Sa cuisine devient une loupe pour découvrir le territoire en détail et chaque composant qu'il utilise est étudié en profondeur pour le mettre sous différents éclairages et faire ressortir ses grandes qualités et son grand potentiel. Et c'est ainsi qu'il apparaît au menu: "Spaghetti di Gragnano ail, huile et piment aux palourdes et mousse de morue", "Riz Carnaroli aux crevettes blanches en crème avec une réduction de Gioì (pétillant de la société Pagano), huîtres râpées et sfusato d'Amalfi ; "Agneau des montagnes Picentini avec légumes de saison au Km0" ; « Variation Crevette Méditerranéenne », proposée crue sous forme de carpaccio, cuite à la vapeur avec de la crème de haricot nature, cuite et en forme de roulette farcie de pommes de terre et d'asperges, cuite et en forme de ravioles de pure pulpe de crevette farcies à la ricotta ; "Artichaut absolu" un plat qui utilise toutes les parties de l'artichaut cuites avec différentes techniques, "Bufala mozzarella" avec quatre types de traitement.
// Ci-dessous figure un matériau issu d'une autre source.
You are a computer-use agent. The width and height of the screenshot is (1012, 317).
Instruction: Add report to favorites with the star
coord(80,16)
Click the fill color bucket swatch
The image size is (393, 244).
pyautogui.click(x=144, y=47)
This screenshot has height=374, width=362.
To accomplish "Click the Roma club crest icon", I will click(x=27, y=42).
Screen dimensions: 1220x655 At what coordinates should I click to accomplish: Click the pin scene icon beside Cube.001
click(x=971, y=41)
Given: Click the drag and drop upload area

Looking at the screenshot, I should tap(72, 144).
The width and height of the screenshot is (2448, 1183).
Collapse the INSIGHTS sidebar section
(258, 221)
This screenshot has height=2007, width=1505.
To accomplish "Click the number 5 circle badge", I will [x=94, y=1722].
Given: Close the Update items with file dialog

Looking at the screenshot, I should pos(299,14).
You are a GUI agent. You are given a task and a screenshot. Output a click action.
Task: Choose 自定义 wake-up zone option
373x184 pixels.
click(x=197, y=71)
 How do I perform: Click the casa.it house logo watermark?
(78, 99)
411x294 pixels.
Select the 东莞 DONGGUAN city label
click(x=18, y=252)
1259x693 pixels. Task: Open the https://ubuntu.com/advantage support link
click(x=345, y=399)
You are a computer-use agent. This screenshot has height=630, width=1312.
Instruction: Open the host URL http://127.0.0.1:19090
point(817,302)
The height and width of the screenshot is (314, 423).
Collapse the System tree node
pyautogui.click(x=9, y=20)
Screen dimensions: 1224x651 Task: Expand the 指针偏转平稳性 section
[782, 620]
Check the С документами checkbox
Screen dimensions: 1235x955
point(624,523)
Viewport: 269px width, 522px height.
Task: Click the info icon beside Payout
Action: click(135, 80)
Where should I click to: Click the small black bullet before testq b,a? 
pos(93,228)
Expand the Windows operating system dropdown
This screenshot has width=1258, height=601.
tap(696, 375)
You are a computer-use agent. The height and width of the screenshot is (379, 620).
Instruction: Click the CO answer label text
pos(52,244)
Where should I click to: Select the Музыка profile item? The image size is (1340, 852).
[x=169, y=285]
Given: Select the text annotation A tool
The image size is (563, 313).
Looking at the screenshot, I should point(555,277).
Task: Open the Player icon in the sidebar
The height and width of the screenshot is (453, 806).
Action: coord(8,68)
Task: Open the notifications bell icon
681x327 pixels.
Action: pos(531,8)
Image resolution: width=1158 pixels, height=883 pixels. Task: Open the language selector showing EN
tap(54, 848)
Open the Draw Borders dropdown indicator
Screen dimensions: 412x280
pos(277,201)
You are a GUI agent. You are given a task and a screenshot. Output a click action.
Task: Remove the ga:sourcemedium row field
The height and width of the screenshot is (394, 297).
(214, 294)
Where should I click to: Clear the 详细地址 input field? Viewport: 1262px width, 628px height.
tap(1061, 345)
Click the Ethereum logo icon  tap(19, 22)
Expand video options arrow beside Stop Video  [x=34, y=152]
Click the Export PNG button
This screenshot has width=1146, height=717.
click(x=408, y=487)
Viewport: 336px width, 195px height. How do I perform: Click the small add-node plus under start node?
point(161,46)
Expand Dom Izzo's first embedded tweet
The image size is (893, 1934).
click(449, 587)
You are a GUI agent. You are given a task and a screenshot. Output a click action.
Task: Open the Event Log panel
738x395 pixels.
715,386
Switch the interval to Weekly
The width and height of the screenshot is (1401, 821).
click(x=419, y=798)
Comme on le comprend bien à partir de sa carte, la recherche du Chef est avant tout la découverte - mieux dire - la redécouverte des saveurs que nous avons sous la main mais que nous n'avons plus l'habitude de lire en profondeur.. Son talent réside justement dans la connaissance et le respect des matières premières, dans sa technicité et dans sa créativité. Les plats qui sortent de sa cuisine sont une harmonie d'équilibre et de légèreté, et conquièrent le palais avec leur simplicité captivante, une simplicité qui n'est qu'apparente, car derrière chaque plat il y a une étude méticuleuse et approfondie, presque scientifique de la exaltation de la matière et de ses saveurs.

"A mon avis, le grand succès médiatique qui a émaillé la gastronomie italienne ces dernières années a poussé de nombreuses écoles de chefs à chercher des effets particuliers, à exaspérer le plat avec de nombreuses techniques, à en faire trop avec des mélanges de saveurs pour essayer de montrer ce que nous pouvons faire. C'est un peu exagéré. Je crois que tout le monde devrait prendre un bain d'humilité et prendre du recul en se concentrant sur le produit. L'Italie a un patrimoine agroalimentaire que le monde nous envie, notre travail est de le valoriser au maximum, pas de le masquer. Et croyez-moi, travailler sur la nature intrinsèque d'un produit n'est pas facile. Depuis quelque temps j'aimerais mettre un plat simple de notre tradition au menu, Pâtes et haricots aux moules. Je l'étudie depuis longtemps mais je n'ai toujours pas trouvé de solution satisfaisante pour mes principes. L'identité d'une moule, de pâtes Gragnano, d'un haricot Controne, sont des choses trop importantes pour jouer avec ».